Gray Report Newsletter: February 29, 2024

Multifamily Forecasts Converge toward Optimism

As we move further from the uncertainty and rent growth stagnation of 2023, an increasing number of sources are finding room for optimism in the multifamily investment market. A looming drop-off in multifamily supply, the consequence of a interest-rate-driven decline in new construction projects, has become a central part of projections for the multifamily market, leading to expectations of higher rent growth and increased apartment demand in 2025 and 2026.

Multifamily, the Nation, and the Economy

Multifamily, the Nation, and the Economy

Multifamily Market Travails Not Likely to Last

Via CBRE: “Markets are never static and strong rent increases are likely to resume in traditionally higher growth cities . . . Midwestern cities have touted attractive affordability levels, but limited inventory and high mortgage costs are increasing the number of renters-by-necessity in those markets too.”

Multifamily and the Housing Market

Multifamily and Economic Report: 2024 Outlook for Multifamily Affordability

Fannie Mae: “As shown on the chart above, Moody’s Analytics is projecting an annual increase of around 3.1% starting in 2025. This is in line with the rent growth projections for CBRE, Moody’s Analytics CRE, and RealPage that are also projecting rent growth in the range of 3% over this timeframe, but less than CoStar’s projection above 3.0% annually until 2028.”

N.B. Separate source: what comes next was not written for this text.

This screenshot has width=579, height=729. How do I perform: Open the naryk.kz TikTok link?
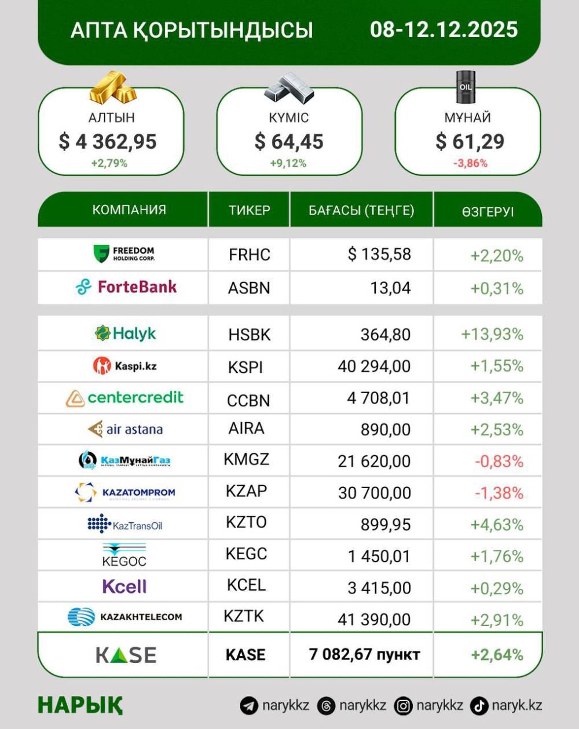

Multifamily Markets and Reports

Data and Details on Rent Growth and Apartment Supply in 2023

RealPage: “Only three major markets managed to grow inventory at a faster rate than the U.S. average and post rent growth above the near-stagnant norm nationally. Those three markets – Columbus, Minneapolis and Denver – mark notable exceptions.”

Commercial Real Estate and the Macro Economy

Capital Markets Report: Record Maturities in 2024 following Investment Sales Slowdown in 2023

Via Newmark: “Office and multifamily loans constitute most potentially troubled loans, particularly in the 2024-to-2026 period. The high office volume results from most loans being underwater. The distribution of LTV ratios for multifamily are more favorable overall, but the greater size of the multifamily market and the concentration of lending during the recent liquidity bubble drive high nominal exposure.”

Other Real Estate News and Reports

2024 Healthcare Marketplace Report

Via Colliers: “[S]ales volume declined noticeably in 2023, as higher cap rates and downward pricing pressure created a significant “bid-ask” spread. Despite these headwinds, the outlook for 2024 and beyond is bright. The demand for healthcare services should continue growing as the population grows and the youngest Baby Boomers turn 60.”